## BEGIN

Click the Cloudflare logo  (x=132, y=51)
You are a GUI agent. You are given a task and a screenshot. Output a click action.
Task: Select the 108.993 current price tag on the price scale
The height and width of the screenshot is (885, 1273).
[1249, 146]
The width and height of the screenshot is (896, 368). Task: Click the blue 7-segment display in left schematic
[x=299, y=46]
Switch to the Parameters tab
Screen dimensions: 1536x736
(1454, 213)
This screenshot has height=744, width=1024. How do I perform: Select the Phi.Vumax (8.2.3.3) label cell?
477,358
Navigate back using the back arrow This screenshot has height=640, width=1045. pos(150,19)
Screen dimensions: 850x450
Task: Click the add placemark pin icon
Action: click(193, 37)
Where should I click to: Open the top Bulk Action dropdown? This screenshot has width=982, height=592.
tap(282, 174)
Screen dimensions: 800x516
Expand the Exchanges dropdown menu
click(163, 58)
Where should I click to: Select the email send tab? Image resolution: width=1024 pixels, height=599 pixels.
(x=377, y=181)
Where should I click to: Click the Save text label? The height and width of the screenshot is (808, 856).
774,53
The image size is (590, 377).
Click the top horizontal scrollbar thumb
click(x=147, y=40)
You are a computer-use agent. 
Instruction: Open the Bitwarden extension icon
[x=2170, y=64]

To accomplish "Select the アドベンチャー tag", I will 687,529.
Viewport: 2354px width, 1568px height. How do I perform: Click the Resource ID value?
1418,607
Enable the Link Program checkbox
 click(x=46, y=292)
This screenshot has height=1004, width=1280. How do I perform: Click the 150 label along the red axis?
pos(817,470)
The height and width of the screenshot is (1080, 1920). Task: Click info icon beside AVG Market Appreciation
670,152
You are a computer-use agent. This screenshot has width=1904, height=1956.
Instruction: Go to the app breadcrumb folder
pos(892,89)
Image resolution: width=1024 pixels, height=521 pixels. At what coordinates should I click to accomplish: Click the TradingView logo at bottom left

## END

- [STATED EXERCISE] Reproduce the whole listing above word for word, keeping every line in its original order.

- [RESPONSE TO THE EXERCISE]
Click the Cloudflare logo  (x=132, y=51)
You are a GUI agent. You are given a task and a screenshot. Output a click action.
Task: Select the 108.993 current price tag on the price scale
The height and width of the screenshot is (885, 1273).
[1249, 146]
The width and height of the screenshot is (896, 368). Task: Click the blue 7-segment display in left schematic
[x=299, y=46]
Switch to the Parameters tab
Screen dimensions: 1536x736
(1454, 213)
This screenshot has height=744, width=1024. How do I perform: Select the Phi.Vumax (8.2.3.3) label cell?
477,358
Navigate back using the back arrow This screenshot has height=640, width=1045. pos(150,19)
Screen dimensions: 850x450
Task: Click the add placemark pin icon
Action: click(193, 37)
Where should I click to: Open the top Bulk Action dropdown? This screenshot has width=982, height=592.
tap(282, 174)
Screen dimensions: 800x516
Expand the Exchanges dropdown menu
click(163, 58)
Where should I click to: Select the email send tab? Image resolution: width=1024 pixels, height=599 pixels.
(x=377, y=181)
Where should I click to: Click the Save text label? The height and width of the screenshot is (808, 856).
774,53
The image size is (590, 377).
Click the top horizontal scrollbar thumb
click(x=147, y=40)
You are a computer-use agent. 
Instruction: Open the Bitwarden extension icon
[x=2170, y=64]

To accomplish "Select the アドベンチャー tag", I will 687,529.
Viewport: 2354px width, 1568px height. How do I perform: Click the Resource ID value?
1418,607
Enable the Link Program checkbox
 click(x=46, y=292)
This screenshot has height=1004, width=1280. How do I perform: Click the 150 label along the red axis?
pos(817,470)
The height and width of the screenshot is (1080, 1920). Task: Click info icon beside AVG Market Appreciation
670,152
You are a computer-use agent. This screenshot has width=1904, height=1956.
Instruction: Go to the app breadcrumb folder
pos(892,89)
Image resolution: width=1024 pixels, height=521 pixels. At what coordinates should I click to accomplish: Click the TradingView logo at bottom left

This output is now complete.